Der erste Richter hat den Klaganspruch dem Grunde nach zugesprochen. Das Berufungsgericht ist zur Klagabweisung gelangt, in erster Reihe deshalb, weil die Vorschrift des § 85 gemäß § 92 das. auf den vorliegenden Fall nicht anzuwenden sei. Die Revision des Klägers wurde zurückgewiesen.

Gründe

"Die Annahme, daß die Vorschrift des § 108 Abs. 2 verb. mit § 85 VAG. ein Schutzgesetz im Sinne des § 823 Abs. 2 BGB. darstelle, war nicht zu beanstanden, ist auch von den Revisionsbeklagten nicht in Zweifel gezogen worden. Das Versicherungsaufsichtsgesetz dient insbesondere in dem Erfordernis der behördlichen Erlaubniserteilung zum Geschäftsbetrieb dem Schutze der Versicherungsnehmer und der reellen Versicherungsunternehmungen, indem jene vor Schädigungen durch unreelle, zahlungsunfähige Versicherer, diese vor unlauterem Wettbewerbe solcher geschützt werden sollen. Dieser Schutz ist die Zweckbestimmung des Gesetzes (vgl. Komm. v. RGR. § 823 Anm. 14).

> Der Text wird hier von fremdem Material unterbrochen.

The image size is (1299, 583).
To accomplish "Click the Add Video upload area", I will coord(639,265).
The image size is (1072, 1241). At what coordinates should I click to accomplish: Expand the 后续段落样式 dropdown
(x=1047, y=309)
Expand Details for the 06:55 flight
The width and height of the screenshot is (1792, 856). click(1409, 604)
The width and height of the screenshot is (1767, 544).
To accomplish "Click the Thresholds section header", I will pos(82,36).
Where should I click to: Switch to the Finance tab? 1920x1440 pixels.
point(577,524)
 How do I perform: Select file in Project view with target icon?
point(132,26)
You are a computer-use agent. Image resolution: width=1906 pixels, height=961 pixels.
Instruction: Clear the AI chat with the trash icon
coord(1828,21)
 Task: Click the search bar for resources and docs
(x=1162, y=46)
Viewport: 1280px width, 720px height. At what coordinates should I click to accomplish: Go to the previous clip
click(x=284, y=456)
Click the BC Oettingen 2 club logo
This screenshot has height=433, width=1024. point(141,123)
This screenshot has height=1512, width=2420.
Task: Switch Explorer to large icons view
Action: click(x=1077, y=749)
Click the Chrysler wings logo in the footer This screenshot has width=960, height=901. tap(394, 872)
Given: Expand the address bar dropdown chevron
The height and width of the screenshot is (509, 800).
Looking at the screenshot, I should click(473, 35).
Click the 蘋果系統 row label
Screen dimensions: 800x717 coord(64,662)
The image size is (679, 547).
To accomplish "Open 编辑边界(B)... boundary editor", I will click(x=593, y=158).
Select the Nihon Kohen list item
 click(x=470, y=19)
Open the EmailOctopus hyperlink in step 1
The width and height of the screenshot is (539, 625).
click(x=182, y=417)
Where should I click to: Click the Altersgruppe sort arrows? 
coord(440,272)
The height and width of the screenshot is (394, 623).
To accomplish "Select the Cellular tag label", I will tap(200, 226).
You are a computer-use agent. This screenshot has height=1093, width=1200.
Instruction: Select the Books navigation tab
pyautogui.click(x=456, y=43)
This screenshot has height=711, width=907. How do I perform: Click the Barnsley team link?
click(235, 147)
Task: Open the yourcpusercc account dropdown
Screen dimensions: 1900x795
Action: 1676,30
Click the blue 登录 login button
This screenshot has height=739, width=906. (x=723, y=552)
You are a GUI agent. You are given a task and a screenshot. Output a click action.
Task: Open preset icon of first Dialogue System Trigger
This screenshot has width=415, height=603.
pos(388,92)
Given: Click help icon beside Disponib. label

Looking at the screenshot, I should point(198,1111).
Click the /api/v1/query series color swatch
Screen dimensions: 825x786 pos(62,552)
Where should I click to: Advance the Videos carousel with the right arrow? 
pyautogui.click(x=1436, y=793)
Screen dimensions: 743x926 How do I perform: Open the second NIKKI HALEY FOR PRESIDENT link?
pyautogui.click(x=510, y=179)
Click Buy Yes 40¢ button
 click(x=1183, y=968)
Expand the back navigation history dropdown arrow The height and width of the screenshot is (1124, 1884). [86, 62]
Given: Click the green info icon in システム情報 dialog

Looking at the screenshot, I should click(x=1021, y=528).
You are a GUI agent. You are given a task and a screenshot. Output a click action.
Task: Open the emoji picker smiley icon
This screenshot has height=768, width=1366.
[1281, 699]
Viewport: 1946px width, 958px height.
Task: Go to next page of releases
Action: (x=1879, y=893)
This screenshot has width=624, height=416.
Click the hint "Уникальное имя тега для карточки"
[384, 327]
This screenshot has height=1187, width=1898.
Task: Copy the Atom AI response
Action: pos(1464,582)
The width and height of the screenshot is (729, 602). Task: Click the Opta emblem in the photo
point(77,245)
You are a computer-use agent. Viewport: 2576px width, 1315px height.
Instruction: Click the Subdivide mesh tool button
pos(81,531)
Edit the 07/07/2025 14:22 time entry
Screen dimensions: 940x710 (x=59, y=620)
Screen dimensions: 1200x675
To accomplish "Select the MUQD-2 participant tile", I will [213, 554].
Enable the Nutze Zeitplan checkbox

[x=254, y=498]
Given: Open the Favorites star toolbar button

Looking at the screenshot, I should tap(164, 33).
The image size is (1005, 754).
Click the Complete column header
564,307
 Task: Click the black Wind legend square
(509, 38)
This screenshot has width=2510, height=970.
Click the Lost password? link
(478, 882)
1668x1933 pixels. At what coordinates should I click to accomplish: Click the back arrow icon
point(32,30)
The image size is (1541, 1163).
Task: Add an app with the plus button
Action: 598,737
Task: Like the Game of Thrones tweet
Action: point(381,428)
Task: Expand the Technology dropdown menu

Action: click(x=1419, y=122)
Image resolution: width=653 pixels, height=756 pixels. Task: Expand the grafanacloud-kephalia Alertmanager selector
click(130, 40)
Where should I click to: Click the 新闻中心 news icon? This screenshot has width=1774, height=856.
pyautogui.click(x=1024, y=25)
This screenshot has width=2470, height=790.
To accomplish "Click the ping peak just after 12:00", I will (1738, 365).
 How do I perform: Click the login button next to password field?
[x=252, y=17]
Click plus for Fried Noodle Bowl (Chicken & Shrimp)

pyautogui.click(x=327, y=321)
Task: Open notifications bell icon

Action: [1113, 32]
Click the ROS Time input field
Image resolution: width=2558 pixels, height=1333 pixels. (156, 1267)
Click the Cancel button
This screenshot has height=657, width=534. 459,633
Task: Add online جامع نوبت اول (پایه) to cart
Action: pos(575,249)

Gegen die Anwendung des § 85 VAG. auf den vorliegenden Fall war beklagterseits zunächst unter Berufung auf § 116 eingewendet worden, es liege eine Transportversicherung vor; Lloyds London bedürfe nach dieser Vorschrift als Unternehmung, welche die Transportversicherung zum Gegenstand habe, keiner Zulassung. Demgegenüber hat das Berufungsgericht die vorliegende Versicherungsurkunde dahin ausgelegt, daß es sich um eine Feuerversicherung handle, und auf Grund dessen durch Zwischenurteil ausgesprochen, die Einrede des Beklagten, daß die englische Versicherungsgesellschaft Lloyds London zum Abschlusse derartiger Versicherungsverträge, wie hier einer vorliegt, nicht der behördlichen Zulassung im Deutschen Reiche bedurfte, sei unbegründet.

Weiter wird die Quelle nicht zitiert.